Data shown: Begin

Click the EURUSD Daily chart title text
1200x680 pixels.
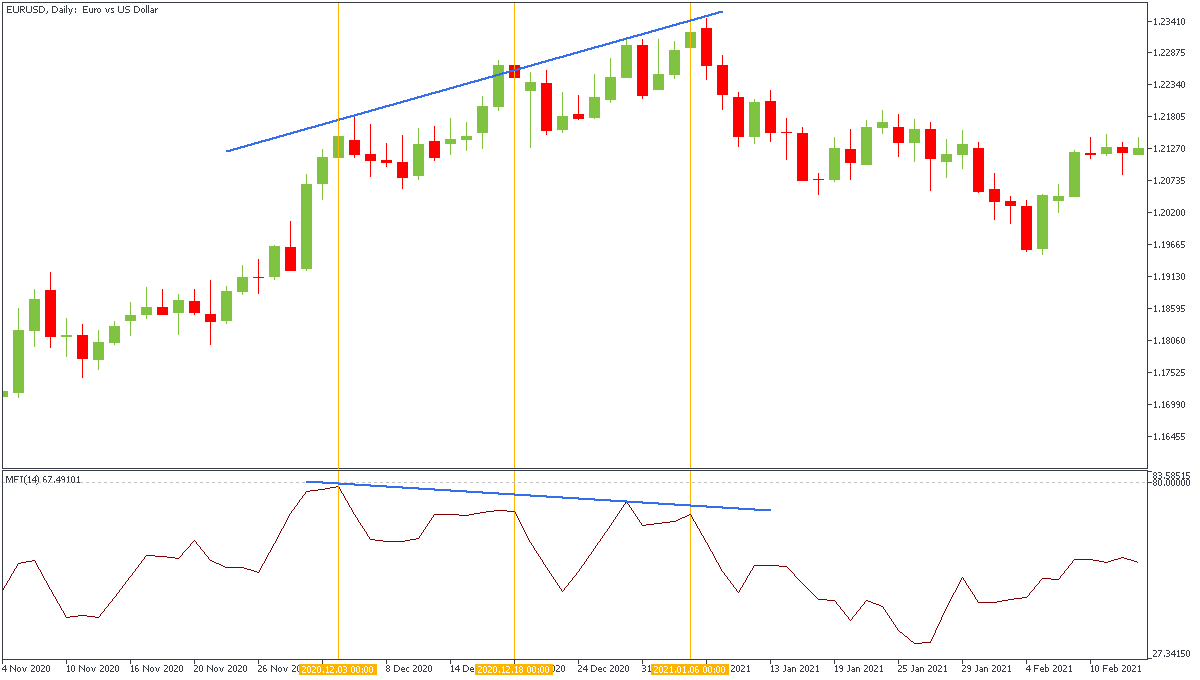click(82, 10)
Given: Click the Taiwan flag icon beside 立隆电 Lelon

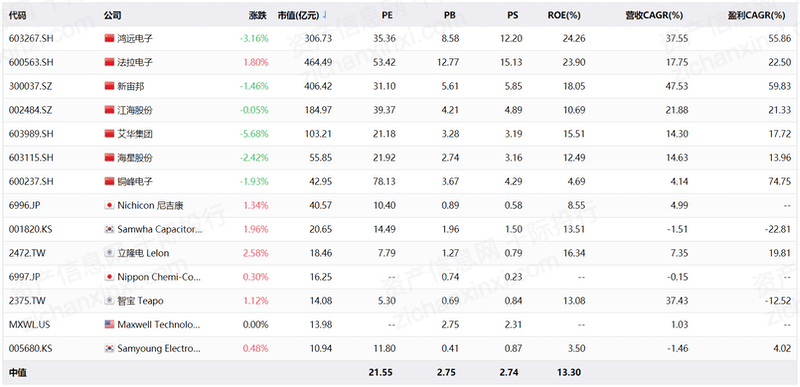Looking at the screenshot, I should pyautogui.click(x=109, y=253).
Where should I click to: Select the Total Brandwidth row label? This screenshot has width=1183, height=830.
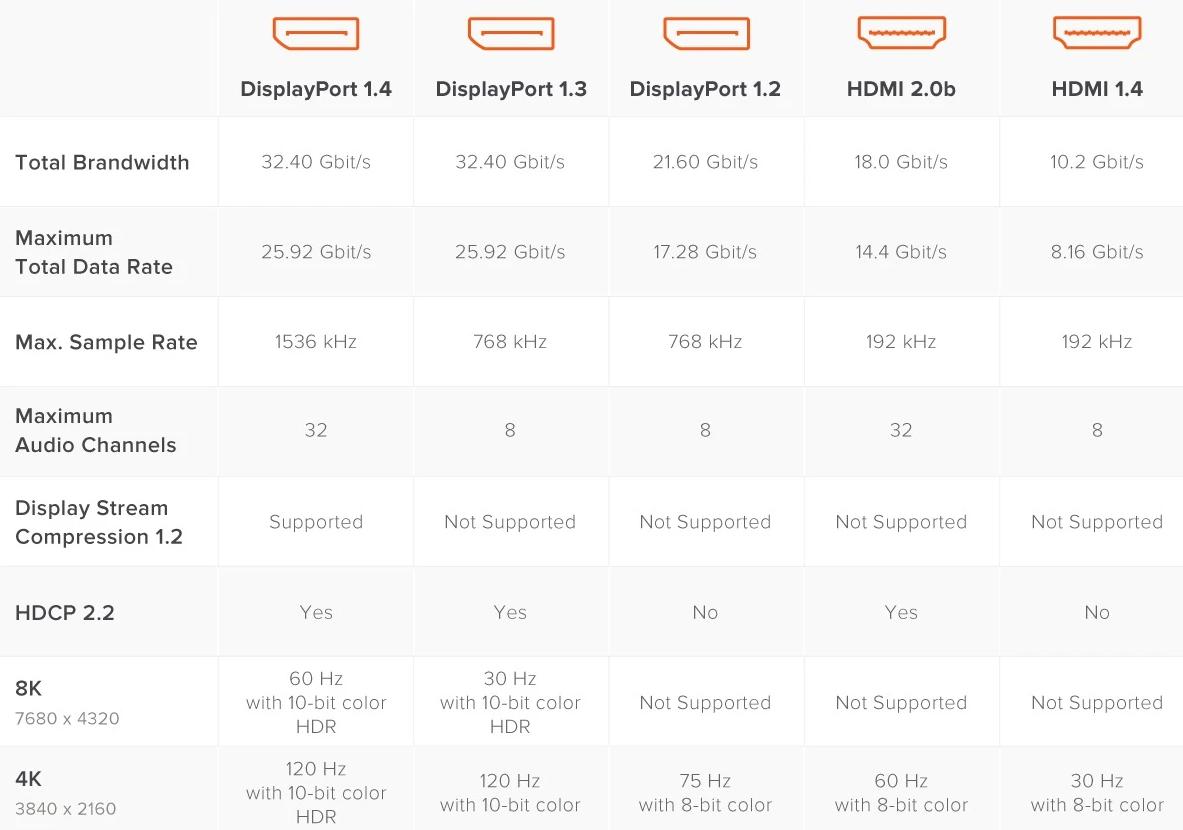102,162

Data shown: End

**Exercise**
Output the records above character for character, but leave each image out.

**Answer box**
Click the EURUSD Daily chart title text
1200x680 pixels.
click(82, 10)
Given: Click the Taiwan flag icon beside 立隆电 Lelon

Looking at the screenshot, I should pyautogui.click(x=109, y=253).
Where should I click to: Select the Total Brandwidth row label? This screenshot has width=1183, height=830.
102,162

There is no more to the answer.